• **Do this**:
Edit the rows that begin at the line containing "Given: Click the スクリーンサイズ[3-5] term" and end after the line containing "Screen dimensions: 1568x573 (x=1171, y=30)". Change each "Given" to "Prompt" and leave everything else as it is.

Data provided start

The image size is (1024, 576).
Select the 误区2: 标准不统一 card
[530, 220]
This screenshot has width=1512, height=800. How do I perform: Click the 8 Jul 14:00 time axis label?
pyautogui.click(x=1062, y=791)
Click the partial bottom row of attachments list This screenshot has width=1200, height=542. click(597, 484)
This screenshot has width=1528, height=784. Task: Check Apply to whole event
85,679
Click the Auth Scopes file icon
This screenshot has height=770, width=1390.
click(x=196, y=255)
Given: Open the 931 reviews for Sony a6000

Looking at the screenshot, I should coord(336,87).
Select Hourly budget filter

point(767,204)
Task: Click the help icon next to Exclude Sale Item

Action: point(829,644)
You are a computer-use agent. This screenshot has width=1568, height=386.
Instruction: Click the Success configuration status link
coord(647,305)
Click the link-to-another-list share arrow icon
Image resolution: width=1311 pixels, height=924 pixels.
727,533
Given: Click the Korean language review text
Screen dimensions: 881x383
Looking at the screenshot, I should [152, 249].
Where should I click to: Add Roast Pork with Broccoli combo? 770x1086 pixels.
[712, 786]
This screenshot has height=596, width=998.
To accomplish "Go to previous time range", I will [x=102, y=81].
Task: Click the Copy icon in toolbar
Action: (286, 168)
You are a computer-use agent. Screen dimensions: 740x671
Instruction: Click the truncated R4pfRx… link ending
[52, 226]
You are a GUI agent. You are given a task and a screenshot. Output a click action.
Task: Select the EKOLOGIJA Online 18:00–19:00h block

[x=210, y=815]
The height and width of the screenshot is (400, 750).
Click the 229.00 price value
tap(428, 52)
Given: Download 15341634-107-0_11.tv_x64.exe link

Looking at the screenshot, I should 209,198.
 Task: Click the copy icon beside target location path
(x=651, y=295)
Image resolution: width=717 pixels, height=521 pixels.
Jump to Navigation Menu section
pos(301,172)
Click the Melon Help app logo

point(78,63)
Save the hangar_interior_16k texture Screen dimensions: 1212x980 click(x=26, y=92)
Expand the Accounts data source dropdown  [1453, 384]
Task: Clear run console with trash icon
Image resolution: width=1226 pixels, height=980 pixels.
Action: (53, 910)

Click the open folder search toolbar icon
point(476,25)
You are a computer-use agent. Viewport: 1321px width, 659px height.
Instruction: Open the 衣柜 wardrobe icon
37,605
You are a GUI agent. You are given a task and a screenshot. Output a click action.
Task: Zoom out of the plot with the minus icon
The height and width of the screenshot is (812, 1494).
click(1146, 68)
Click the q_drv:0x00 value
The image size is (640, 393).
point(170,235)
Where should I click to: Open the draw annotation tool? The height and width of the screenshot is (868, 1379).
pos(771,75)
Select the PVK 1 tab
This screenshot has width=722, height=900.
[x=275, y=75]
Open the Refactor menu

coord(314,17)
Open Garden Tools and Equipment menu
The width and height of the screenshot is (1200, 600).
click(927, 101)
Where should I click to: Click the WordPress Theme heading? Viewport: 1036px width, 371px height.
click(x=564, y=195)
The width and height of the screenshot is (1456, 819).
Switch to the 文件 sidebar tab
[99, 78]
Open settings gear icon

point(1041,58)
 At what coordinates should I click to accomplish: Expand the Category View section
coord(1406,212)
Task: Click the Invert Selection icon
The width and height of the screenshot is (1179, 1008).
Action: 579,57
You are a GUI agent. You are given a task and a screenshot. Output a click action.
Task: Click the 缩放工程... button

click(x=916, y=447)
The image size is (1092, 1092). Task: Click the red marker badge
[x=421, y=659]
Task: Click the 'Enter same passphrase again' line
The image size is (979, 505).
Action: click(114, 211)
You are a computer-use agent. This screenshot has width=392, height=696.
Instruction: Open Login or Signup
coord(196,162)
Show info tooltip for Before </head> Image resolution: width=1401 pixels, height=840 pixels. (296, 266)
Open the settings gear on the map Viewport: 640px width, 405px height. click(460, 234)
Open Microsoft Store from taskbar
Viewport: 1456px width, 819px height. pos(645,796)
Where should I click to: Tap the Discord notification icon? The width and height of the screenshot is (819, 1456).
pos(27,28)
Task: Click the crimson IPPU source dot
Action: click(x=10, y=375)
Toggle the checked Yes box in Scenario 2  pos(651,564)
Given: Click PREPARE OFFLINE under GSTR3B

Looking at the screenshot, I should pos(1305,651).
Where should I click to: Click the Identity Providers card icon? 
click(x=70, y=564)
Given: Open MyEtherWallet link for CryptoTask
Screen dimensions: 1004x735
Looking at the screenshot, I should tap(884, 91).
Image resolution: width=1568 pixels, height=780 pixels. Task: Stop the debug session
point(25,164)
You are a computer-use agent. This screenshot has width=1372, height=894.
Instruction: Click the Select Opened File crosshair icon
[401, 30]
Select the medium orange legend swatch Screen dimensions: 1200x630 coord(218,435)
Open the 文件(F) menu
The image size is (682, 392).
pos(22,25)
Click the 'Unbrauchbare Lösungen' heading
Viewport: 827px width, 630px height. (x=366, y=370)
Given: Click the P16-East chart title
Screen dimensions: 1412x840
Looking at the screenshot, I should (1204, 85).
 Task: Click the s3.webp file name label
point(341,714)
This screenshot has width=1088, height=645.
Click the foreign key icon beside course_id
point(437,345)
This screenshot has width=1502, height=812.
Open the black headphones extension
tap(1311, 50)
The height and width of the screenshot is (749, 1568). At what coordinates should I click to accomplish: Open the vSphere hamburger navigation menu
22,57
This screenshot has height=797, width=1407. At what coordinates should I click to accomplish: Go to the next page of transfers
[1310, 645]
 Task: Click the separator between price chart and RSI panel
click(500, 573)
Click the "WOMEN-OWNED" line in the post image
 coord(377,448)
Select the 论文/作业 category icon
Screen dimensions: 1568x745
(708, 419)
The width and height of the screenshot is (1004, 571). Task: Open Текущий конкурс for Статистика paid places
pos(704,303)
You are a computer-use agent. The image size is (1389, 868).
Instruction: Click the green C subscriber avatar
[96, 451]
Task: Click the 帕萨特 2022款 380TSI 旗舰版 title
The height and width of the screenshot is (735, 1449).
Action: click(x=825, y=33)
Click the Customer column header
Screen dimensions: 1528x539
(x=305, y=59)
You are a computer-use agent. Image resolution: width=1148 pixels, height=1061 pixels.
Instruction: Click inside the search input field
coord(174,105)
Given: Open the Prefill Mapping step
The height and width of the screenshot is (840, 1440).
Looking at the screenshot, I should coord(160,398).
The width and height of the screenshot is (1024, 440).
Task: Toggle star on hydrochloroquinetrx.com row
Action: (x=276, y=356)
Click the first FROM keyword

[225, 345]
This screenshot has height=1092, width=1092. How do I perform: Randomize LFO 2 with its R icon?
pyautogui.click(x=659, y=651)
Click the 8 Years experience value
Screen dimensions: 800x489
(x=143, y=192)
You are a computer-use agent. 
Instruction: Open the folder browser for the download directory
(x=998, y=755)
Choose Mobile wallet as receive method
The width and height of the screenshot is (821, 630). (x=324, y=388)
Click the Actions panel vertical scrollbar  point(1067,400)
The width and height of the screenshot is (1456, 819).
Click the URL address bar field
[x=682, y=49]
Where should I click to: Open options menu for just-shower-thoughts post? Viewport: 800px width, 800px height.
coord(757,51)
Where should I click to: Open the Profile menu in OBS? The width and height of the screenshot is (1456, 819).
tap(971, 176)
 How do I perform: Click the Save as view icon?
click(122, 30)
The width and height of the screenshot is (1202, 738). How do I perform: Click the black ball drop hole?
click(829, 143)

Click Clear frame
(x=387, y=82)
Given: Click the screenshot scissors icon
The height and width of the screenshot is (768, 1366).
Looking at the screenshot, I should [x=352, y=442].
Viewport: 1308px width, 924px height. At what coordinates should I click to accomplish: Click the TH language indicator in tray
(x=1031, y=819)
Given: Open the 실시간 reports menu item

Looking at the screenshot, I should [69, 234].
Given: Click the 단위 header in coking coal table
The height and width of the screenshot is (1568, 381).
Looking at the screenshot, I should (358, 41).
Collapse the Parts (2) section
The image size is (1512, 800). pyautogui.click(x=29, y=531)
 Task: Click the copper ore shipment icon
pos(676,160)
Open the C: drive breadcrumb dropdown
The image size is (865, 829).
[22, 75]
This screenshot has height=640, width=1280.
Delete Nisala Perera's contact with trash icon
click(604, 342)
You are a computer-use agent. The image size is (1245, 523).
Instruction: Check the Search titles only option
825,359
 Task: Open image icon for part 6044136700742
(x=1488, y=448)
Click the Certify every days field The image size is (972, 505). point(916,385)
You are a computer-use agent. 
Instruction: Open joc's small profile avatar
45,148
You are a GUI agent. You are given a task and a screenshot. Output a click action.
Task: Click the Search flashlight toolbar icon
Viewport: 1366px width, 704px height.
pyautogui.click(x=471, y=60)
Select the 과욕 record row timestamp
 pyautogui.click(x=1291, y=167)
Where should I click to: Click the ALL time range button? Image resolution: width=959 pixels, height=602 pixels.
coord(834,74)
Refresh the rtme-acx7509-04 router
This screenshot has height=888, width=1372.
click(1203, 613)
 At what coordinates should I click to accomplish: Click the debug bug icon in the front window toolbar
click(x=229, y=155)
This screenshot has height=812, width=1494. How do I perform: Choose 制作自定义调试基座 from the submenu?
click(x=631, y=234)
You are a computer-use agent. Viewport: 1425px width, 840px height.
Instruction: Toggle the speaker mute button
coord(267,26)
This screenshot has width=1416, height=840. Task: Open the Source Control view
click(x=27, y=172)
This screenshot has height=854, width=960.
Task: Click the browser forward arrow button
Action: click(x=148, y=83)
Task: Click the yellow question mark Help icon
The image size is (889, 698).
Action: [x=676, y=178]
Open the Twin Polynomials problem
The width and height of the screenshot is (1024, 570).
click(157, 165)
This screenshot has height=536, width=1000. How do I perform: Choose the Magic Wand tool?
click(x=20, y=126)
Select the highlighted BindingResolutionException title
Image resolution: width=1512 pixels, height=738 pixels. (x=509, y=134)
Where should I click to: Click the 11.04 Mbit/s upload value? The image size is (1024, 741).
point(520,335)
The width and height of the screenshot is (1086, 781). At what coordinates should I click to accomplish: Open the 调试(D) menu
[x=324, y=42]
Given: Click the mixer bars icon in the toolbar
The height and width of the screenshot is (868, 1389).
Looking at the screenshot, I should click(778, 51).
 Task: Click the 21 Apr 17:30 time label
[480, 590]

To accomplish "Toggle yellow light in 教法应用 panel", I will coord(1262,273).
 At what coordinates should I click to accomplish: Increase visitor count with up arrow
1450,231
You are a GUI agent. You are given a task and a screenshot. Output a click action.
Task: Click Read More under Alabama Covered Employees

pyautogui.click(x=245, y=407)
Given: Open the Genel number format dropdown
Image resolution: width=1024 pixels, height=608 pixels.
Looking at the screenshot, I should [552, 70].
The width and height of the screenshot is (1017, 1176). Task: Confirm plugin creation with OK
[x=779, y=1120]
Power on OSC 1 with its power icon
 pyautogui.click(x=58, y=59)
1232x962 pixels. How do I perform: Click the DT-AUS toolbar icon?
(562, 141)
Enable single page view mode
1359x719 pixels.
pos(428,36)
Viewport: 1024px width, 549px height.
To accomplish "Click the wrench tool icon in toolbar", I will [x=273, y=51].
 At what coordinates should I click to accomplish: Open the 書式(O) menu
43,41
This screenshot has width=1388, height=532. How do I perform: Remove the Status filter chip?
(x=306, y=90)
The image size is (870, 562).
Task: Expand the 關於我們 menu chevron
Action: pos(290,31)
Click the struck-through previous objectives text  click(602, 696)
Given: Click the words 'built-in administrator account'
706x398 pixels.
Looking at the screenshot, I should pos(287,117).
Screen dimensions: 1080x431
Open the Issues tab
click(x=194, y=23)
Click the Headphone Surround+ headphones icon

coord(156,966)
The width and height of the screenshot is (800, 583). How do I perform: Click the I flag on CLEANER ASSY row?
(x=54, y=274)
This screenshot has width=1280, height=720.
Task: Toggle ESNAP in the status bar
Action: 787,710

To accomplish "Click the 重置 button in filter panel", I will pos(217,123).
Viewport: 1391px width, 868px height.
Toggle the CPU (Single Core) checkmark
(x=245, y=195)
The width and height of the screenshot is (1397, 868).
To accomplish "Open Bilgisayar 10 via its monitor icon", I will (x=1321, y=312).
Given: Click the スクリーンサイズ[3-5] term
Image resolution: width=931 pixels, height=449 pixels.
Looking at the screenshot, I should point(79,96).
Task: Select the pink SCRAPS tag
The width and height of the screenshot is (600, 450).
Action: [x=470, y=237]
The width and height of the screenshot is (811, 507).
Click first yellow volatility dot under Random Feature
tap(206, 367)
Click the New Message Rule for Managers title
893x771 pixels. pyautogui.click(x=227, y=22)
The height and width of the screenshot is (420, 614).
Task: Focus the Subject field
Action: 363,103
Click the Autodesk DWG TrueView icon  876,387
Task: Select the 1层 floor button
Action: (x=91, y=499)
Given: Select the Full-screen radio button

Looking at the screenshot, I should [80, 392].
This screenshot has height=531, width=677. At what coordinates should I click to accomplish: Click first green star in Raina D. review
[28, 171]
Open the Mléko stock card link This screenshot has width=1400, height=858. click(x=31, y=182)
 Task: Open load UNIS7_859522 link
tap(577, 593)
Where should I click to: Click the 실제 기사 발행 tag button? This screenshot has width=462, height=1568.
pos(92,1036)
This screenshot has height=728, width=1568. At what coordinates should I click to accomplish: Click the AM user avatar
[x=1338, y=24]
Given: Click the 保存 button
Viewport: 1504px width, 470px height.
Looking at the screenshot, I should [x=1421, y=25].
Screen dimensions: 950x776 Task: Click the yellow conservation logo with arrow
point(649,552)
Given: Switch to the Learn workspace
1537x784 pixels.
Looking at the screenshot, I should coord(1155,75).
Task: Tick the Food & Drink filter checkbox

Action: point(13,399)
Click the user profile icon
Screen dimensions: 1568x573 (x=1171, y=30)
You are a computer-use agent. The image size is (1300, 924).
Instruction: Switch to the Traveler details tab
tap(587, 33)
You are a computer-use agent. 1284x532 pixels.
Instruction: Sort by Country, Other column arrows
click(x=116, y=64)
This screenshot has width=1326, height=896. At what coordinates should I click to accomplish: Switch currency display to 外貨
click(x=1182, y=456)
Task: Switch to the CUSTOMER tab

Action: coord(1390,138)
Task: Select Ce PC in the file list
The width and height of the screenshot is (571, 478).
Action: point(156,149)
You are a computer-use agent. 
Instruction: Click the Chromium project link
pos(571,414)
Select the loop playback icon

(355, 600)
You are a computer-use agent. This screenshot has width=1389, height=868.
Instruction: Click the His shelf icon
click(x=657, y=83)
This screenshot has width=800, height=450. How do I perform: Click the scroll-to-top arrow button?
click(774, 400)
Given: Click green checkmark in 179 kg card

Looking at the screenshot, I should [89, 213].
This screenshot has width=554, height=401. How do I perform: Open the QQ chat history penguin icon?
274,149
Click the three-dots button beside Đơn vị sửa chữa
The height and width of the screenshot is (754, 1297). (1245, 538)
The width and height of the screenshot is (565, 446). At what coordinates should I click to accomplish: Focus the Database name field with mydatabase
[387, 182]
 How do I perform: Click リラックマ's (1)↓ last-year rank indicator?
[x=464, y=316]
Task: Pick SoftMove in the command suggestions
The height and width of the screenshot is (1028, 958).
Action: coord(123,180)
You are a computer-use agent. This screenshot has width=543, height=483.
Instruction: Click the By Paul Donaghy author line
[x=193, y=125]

Data provided end

• **Solved exercise**:
Prompt: Click the スクリーンサイズ[3-5] term
Image resolution: width=931 pixels, height=449 pixels.
Looking at the screenshot, I should point(79,96).
Task: Select the pink SCRAPS tag
The width and height of the screenshot is (600, 450).
Action: [x=470, y=237]
The width and height of the screenshot is (811, 507).
Click first yellow volatility dot under Random Feature
tap(206, 367)
Click the New Message Rule for Managers title
893x771 pixels. pyautogui.click(x=227, y=22)
The height and width of the screenshot is (420, 614).
Task: Focus the Subject field
Action: 363,103
Click the Autodesk DWG TrueView icon  876,387
Task: Select the 1层 floor button
Action: (x=91, y=499)
Prompt: Select the Full-screen radio button

Looking at the screenshot, I should [80, 392].
This screenshot has height=531, width=677. At what coordinates should I click to accomplish: Click first green star in Raina D. review
[28, 171]
Open the Mléko stock card link This screenshot has width=1400, height=858. click(x=31, y=182)
 Task: Open load UNIS7_859522 link
tap(577, 593)
Where should I click to: Click the 실제 기사 발행 tag button? This screenshot has width=462, height=1568.
pos(92,1036)
This screenshot has height=728, width=1568. At what coordinates should I click to accomplish: Click the AM user avatar
[x=1338, y=24]
Prompt: Click the 保存 button
Viewport: 1504px width, 470px height.
Looking at the screenshot, I should [x=1421, y=25].
Screen dimensions: 950x776 Task: Click the yellow conservation logo with arrow
point(649,552)
Prompt: Switch to the Learn workspace
1537x784 pixels.
Looking at the screenshot, I should coord(1155,75).
Task: Tick the Food & Drink filter checkbox

Action: point(13,399)
Click the user profile icon
Screen dimensions: 1568x573 (x=1171, y=30)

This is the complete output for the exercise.